- Born: Mariana Massiel Pinto Cruz 14 February 1998 (age 27) Santa Cruz de la Sierra, Bolivia
- Genres: Latin pop;
- Occupations: Singer; songwriter;
- Instrument: Vocals
- Years active: 2018–present

= Mariana Massiel =

Bolivian singer (born 1998)

Mariana Massiel Pinto Cruz (born 14 February 1998) is a Bolivian singer-songwriter and sound engineer whose music is distinguished by its fusion of elements of local tradition with a modern approach, which has led her to stand out as a prominent figure in her country's contemporary music scene.

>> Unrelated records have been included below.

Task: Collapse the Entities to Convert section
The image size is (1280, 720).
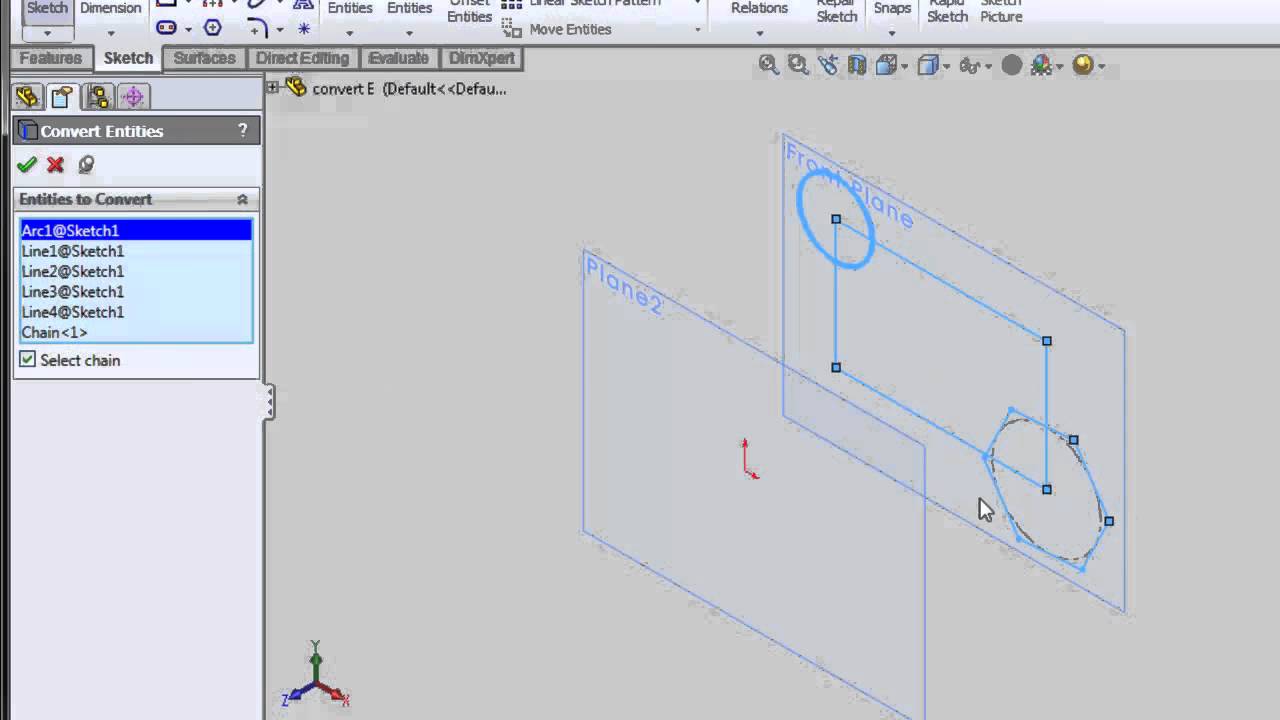Action: pyautogui.click(x=242, y=199)
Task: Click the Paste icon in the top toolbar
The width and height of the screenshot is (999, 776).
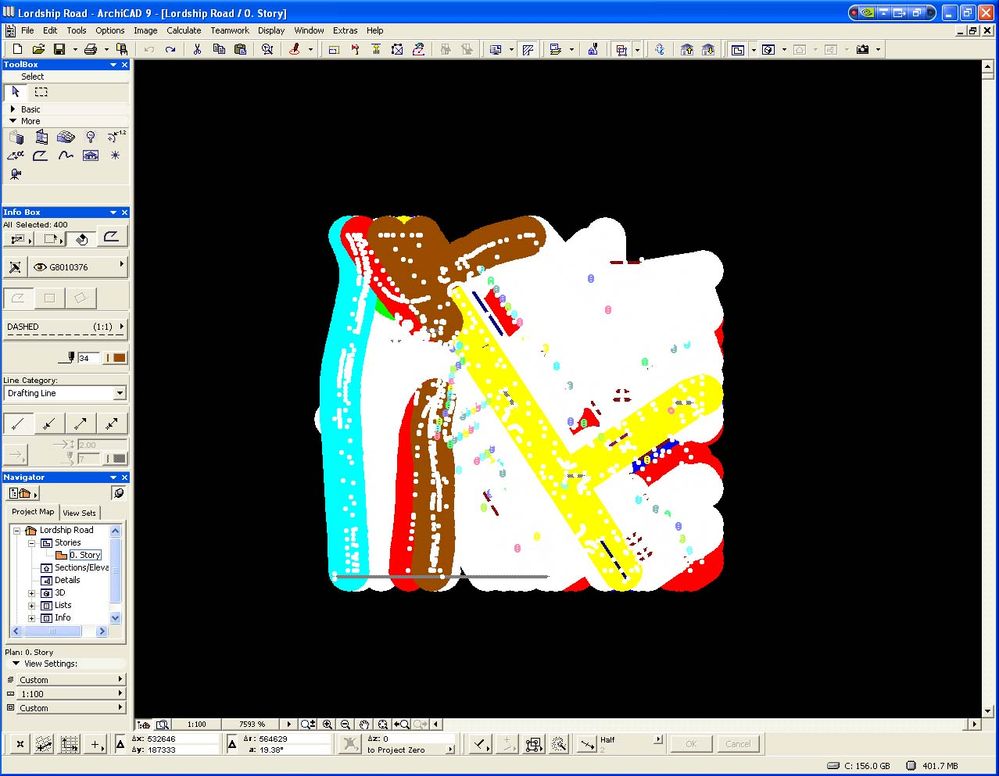Action: pos(240,48)
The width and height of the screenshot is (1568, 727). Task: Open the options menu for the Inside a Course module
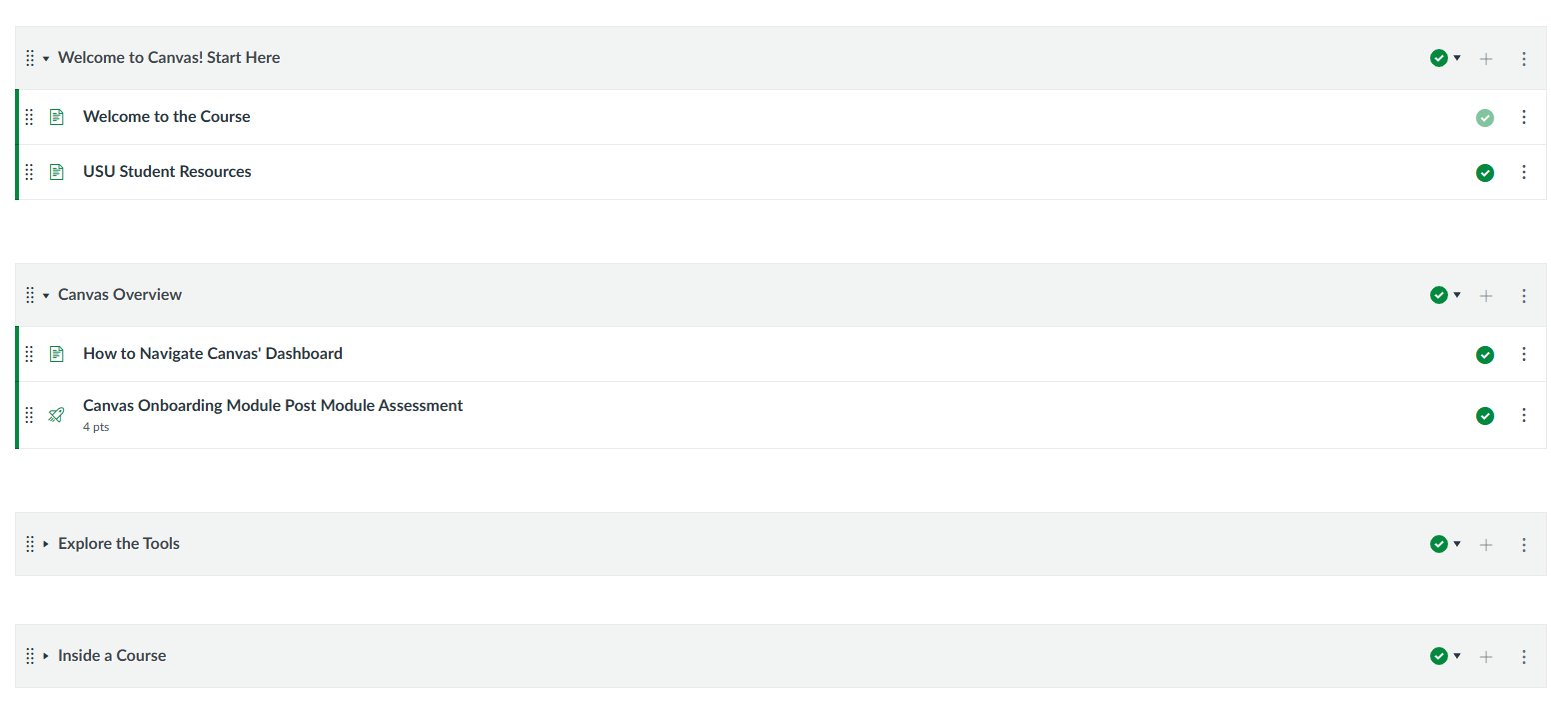pos(1524,657)
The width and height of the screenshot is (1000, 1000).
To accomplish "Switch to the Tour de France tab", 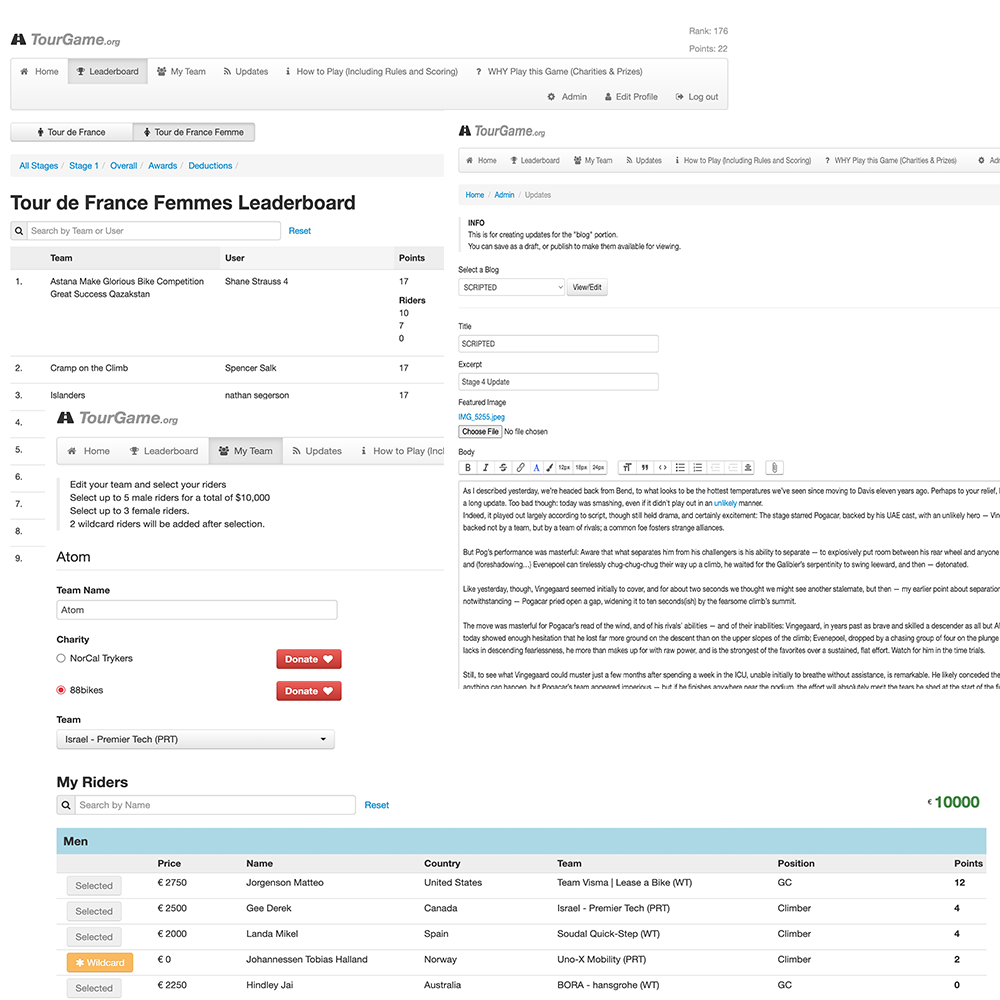I will click(71, 132).
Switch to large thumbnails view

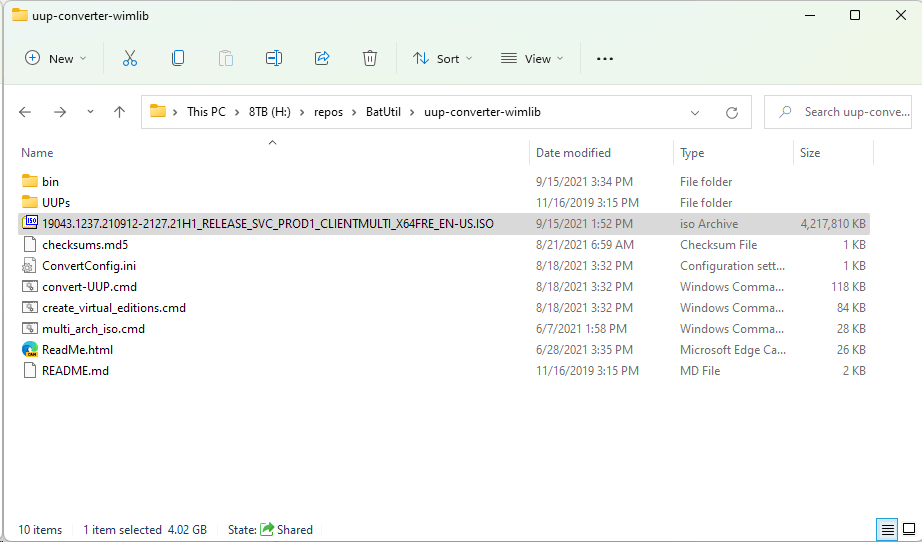click(909, 529)
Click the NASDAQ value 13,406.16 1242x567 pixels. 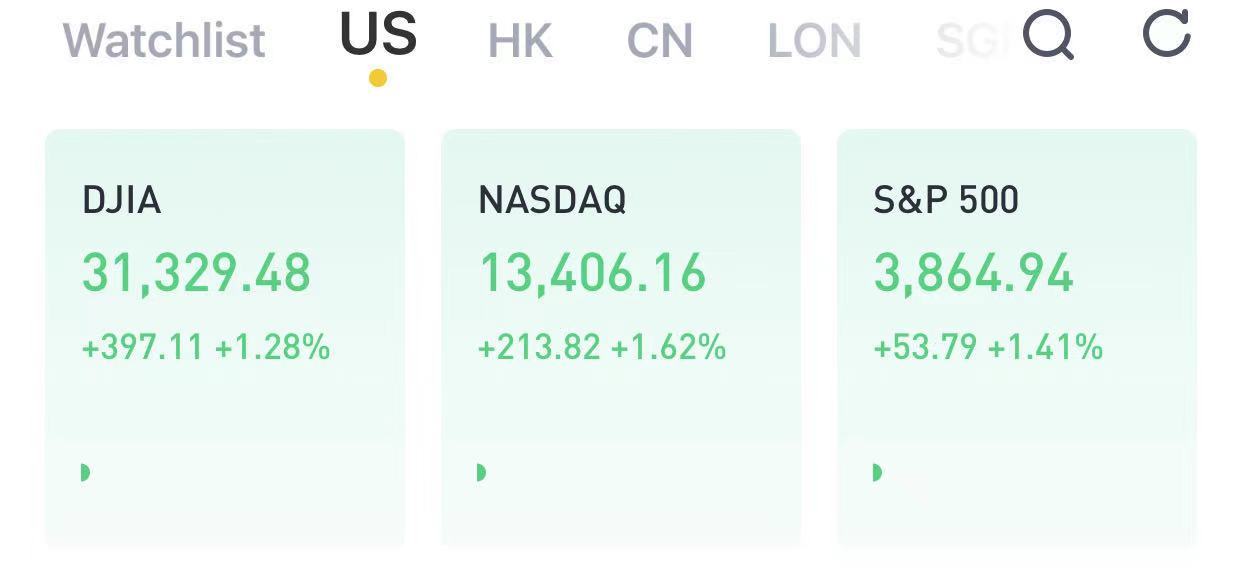592,274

Influenced by the rich musical heritage of Santa Cruz, Mariana seeks to reflect the cultural identity of her region without neglecting her roots. Her style reflects a deep inspiration from prominent figures in the Bolivian musical scene, including its main representative and great exponent, Gladys Moreno.

==Early life and education==
From an early age, Massiel showed an interest in music, influenced by a family environment linked to the arts. She began her career sharing versions of songs on social networks, which allowed her to explore her affinity with acting and, later, with composition. In parallel with her artistic development, she studied sound engineering at the Universidad Técnica Privada Cosmos (UNITEPC) in Santa Cruz, where she graduated as the first woman to obtain that degree in her city.

==Career==
In February 2021, Massiel released the song "22", an autobiographical composition in which she reflects on her creative process, the emotions that accompany it, and her personal motivations. The title alludes to the age she was at the time of its release and, according to her statements, it functioned as a cover letter to formally begin her musical career. The lyrics explore the link between writing and musical vocation, rescuing the desire to sing since adolescence without depending on large stages to validate her career.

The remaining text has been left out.